I had a long, tear-filled talk with one of my best friends tonight. We were catching up on our lives: her’s up north, my new one here in the south, and things started off light (They always do.). Soon, we got into deeper waters, and the tears were rolling. I wasn’t sad, per say, but sometimes you just need to cry out all the emotions you’re feeling: exhaustion, frustration, anger, distress. But one thing I wanted to emphasize was how I didn’t feel sad.
I’ve gotten the question so many times since I’ve moved to Florida: “…but aren’t you lonely?” Truth be told, yes, I do get lonely at times. Mainly, when people ask me this question. But it’s not because I’m brooding over all that remains in Pittsburgh. No, I feel lonely, rather, because of the stigma that word contains. I feel saddened by how the word rolls off of the tongues of those who associate being alone with being miserable.

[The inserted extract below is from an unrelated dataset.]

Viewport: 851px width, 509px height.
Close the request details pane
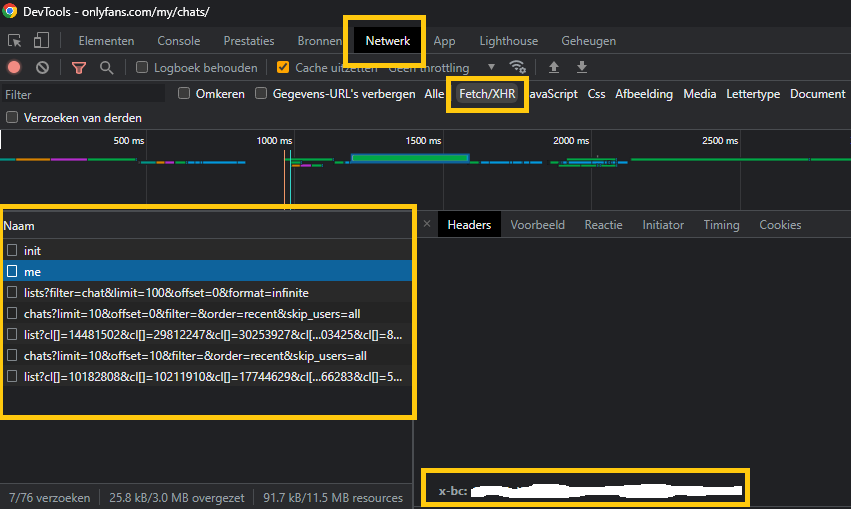426,225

Right now, I’m sitting alone in my dark apartment, listening to the passing cars, wailing ambulances, and hum of the city nightlife, and yes, I do feel a bit lonely. I miss the quiet little suburb I grew up in. I miss being able to walk down the street and greet all my neighbors whom I’ve known since childhood. I miss the corner deli I could walk to and get a little snack on the way home from school. But I mostly miss my family and friends. The thing is: I really only get these thoughts when I’ve been provoked. I’m perfectly content with living alone. I don’t have to be home at any certain time. If I want to eat an entire box of Girl Scout cookies for dinner, I can. I can leave my piles of laundry on my couch for a week and a half and nobody is there to tell me to clean it up. I don’t have to cook for anyone or clean for anyone, and it’s blissful.
I’m not a particularly social person (Funny, coming from a girl who’s profession is to improve communication in others…). I’m kind of a happy medium between introspective and moderately outgoing. I can be social when I want to be, but I love my space. I think this is a hard concept for people to grasp. Most people I know are drawn to social situations. They crave human connections. I wouldn’t say I crave them, but it’s nice to be around people now and then.
There is a joke one of my SLP friends introduced to me: “what’s your autism?” (As SLPs, we all seem to have some sort of quirk about us.) Maybe this is mine. Maybe my “autism” is that I prefer solitude. Really, I shouldn’t have to justify, but if this is how I can get others to understand me, so be it. I don’t want to have to justify why I spent my entire spring break alone, running errands, tending to my mini-garden, and watching Netflix. Because it made me happy. I shouldn’t have to justify why I would rather spend my Friday nights curled up with a good book than out downing beer after beer and eating greasy, fried foods that only make me feel Saturday morning regret in a too-loud, smoky bar. Because it makes me happy. And I certainly shouldn’t have to justify that moving to Florida was one of the scariest and most liberating choices I’ve made in my entire life, because I have nobody looking over my shoulder, concerned with whether or not I make friends. Because I like being alone.
If I want to be alone, and that’s truly what I want, why should it be anyone else’s business?